Unfillable shoes....
 
When a family member dies, the survivors are faced with the delicate task of caring for each other, filling in the space left vacant by the loved one.

Some things like filling out papers and attending to financial matters are self-evident. Others, like the degree of comfort and presence a bereaved person needs or wants, are difficult to judge, and it takes a while to get the balance right. It is important to recognize good intentions, and also to speak up, kindly, when the balance sways too far to one side or the other.

In this back and forth of who does best and most wisely for whom, the loved one's absence is keenly felt - other-wise, why would we be doing all this? But maybe the loved one's presence is here too - in the care we take of each other, in the tenderness with which we try to fill the unfillable shoes.

Healing After Loss by Martha Whitmore Hickman

DMACK 01-04-2011 06:54 PM

What a thread,,,,,,,,,,,,,,,,,,,,,


When my Father died in 1996............

MY Uncle [his brother stayed at my home 3 days before the funeral]

My dad was from Northern Ireland [LondonDerry]

His Brother believed death was a celebration, tears were a private thing,,,,,,,,,,,,this meant i put up with joke telling and song for 3days prior to the funeral and 2 days after the funeral when he went home.

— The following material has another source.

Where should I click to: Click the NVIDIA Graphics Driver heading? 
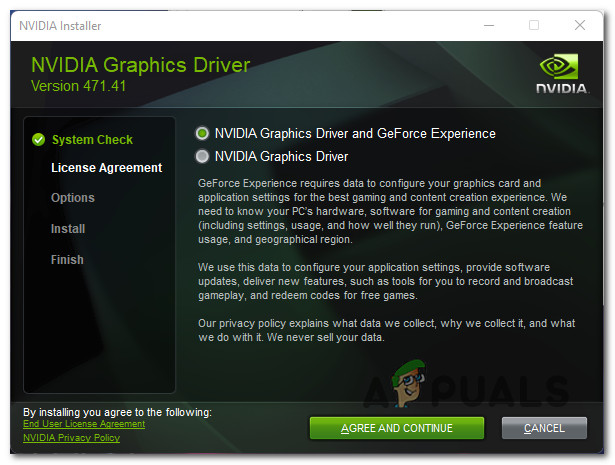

At first i was happy he was there with me..... even though believe it or not i had never met him before[ well i did but i was one year old]

I reached a point the night before the funeral where i felt like screaming at him for his jovial demenor.

After the funeral he hung around other family members allowing me to grieve in my own way. Travelling home together the day after the funeral he said...........you have a life time to grieve on your own.......................


But collectively as a family you only have a short time together to cellabrate a life ...............passed

It has taken many years to understand what he meant.............

I was angry with him for not allowing me to grieve at the intial point of my fathers death .............a time when i needed him [even though i didn'nt know him]

But with hindsight what he did was prepare me for the funeral................[i never cried, and as the youngest of nine children....i saw myself as the strongest]

I crumbled weeks after and have mourned for many years..............but my uncle Frankie............prepared me in his own Irish Catholic way...................where death is a celebration of life and politely speaking a PARTY [Something i still cant get my head around but it works for many people.......so who am i to say they are wrong]

What i did learn is............................when i want to express myself through grief in whatever way ..............i just do it...................i expect the right to to allow me to grieve..................................no ..................one now stops me.


David

DMACK 01-05-2011 07:07 PM

bump because this message needs to be heard:grouphug:

David

Alffe 01-05-2011 07:49 PM

Martha Whitmore Hickman also said,

"In the midst of the deepest winter, of the darkest night, what are we to do?

Acknowledge the cold and the dark, the mystery of an unknowable black ocean that seems to stretch into infinity...and then sing!

Or to put it another way, "It is better to light a candle than the curse the darkness."

One of the glories of human beings is their ability to venture, to see beyond the immediate scene, to raise a note of hope and risk in a sometimes foreboding world.

So may this New Year's Eve - this turning into the next year, this milestone which has its aura of sadness because I enter another year without my loved one - may this New Year's Eve be for me a time for music. And if I am able - later, if not now - may I hear in my heart the voice of my loved one lifted with my voice, to praise life, to hope for life, to join others on the circling globe in an "Alleluia," for the experiences we have shared and share even now, and for the way beyond time and death in which we are bound to one another in gratitude and love.

Addy 01-08-2011 03:29 PM

That is beautiful Alffe, thank you again!